INSTRUCTIONS FOR THE TASK
Output a character-exact copy of the data, images removed.

GIVEN ENTRIES

+++

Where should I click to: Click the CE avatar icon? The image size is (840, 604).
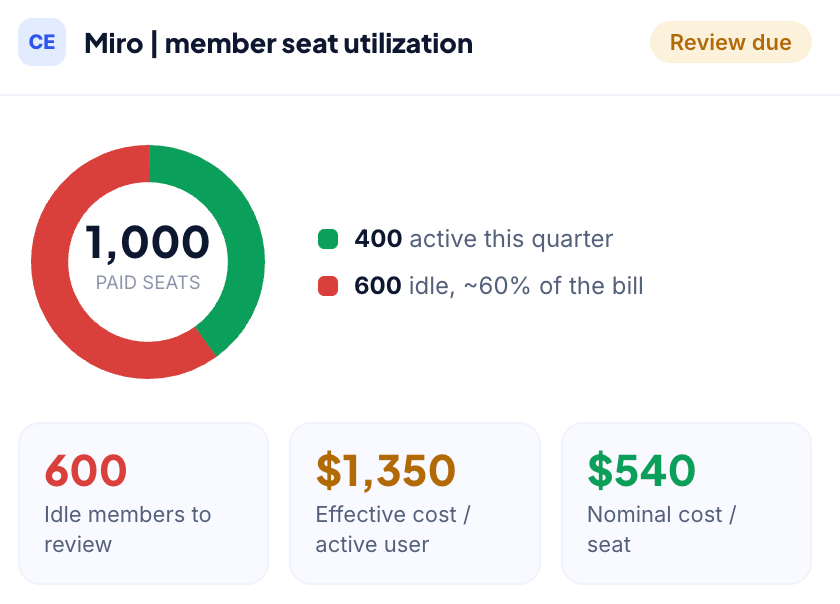42,42
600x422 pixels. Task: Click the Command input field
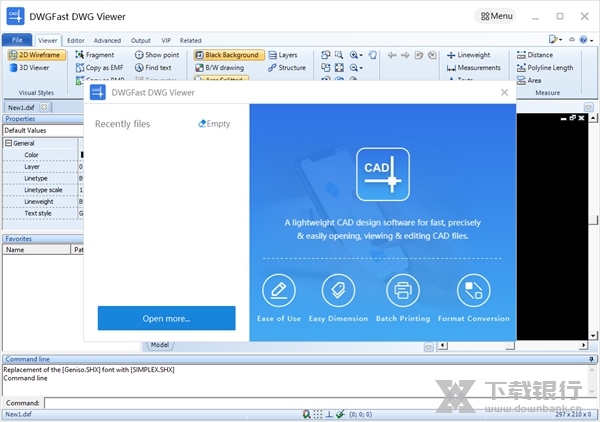coord(300,403)
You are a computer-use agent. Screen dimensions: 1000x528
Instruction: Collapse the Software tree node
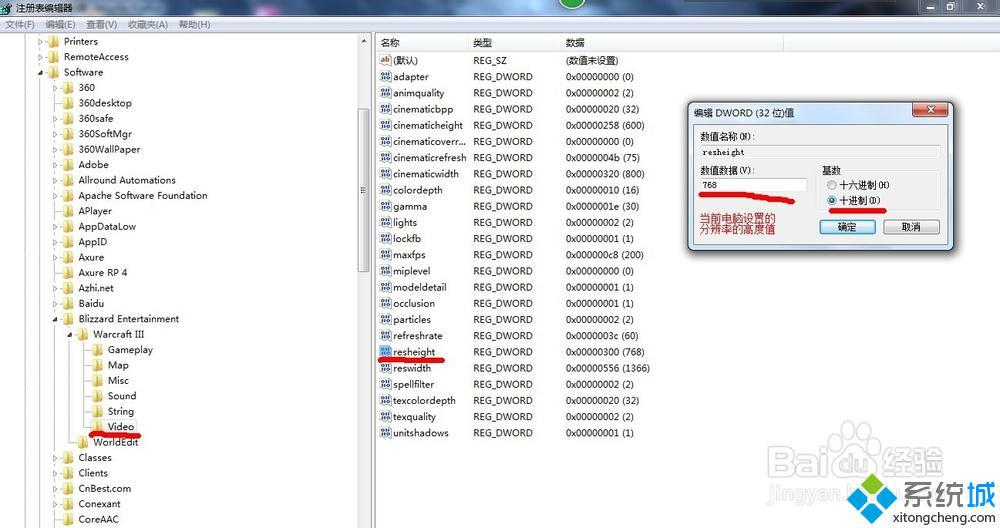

+++

RESPONSE
Where should I click to: Click the CE avatar icon? The image size is (840, 604).
42,42
600x422 pixels. Task: Click the Command input field
coord(300,403)
You are a computer-use agent. Screen dimensions: 1000x528
Instruction: Collapse the Software tree node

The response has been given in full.